A Huang and Wand (2013) scaled inverse-Wishart prior is assigned to the population covariance matrix (Σ), which results in marginal uniform distributions on the correlation parameters and half-t distributions with 2 degrees of freedom and SDs of 10 on the SDs of the random parameters.
bernoulli(0.5) priors are assigned to the MIXL class-selection parameters (φί).
Gibbs sampling is used to update the μ and Σ parameters, inverse transform sampling to update the φί parameters, and a combination of Metropolis-within-Gibbs (MWG) with antithetic updates (Bédard, Douc, and Moulin 2014) and a Metropolis- adjusted Langevin algorithm (MALA) (Marshall and Roberts 2012) to update the individual-level preference parameters (βi). Both the MVG and the MALA samplers are tuned at increasing intervals during the burn-in phase, with diminishing adaptation and with target acceptance rates of 0.44 and 0.57, respectively.
To minimize the risk of nonconvergence and to ensure sufficiently accurate approximations of the posterior, the default and minimum number of MCMC draws of the garbage_mixl command is set to 50,000 burn-in and 50,000 additional MCMC draws.

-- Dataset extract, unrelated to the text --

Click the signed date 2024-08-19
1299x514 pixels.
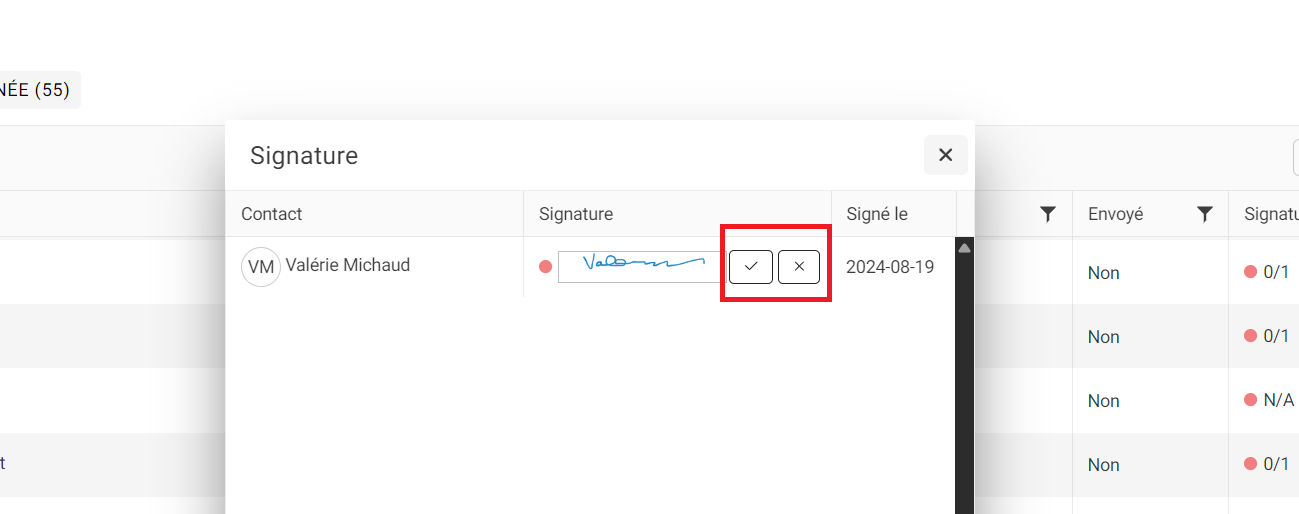pos(890,267)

This implies a minimum of 100,000 MCMC draws; in comparison, the bayesmixedlogit command (Baker 2014) has a default of 1,000 MCMC draws. In addition to the large burn-in phase, an MWG sampler with antithetic updates is used to reliably converge from the initial values to the posterior distribution during the initial 10,000 draws of the burn-in phase, updating only 1 parameter at a time. The MWG sampler is also used to create an initial estimate of the empirical variance-covariance matrix based on draws 4,000–10,000. The latter is used to transition to a more efficient and faster MALA sampler that updates the βi parameters simultaneously but requires an estimate of the variance-covariance matrix to effectively explore the posterior. When one fits standard panel MIXL models, the MALA sampler is used for all respondents as the final sampling algorithm. However, in the garbage class MIXL model, there are insufficient burn-in draws to reliably tune the MALA sampler when respondents are predominantly assigned to the garbage class. Hence, for respondents who have a probability of MIXL class membership smaller than 0.5, MWG is used as the final sampling algorithm.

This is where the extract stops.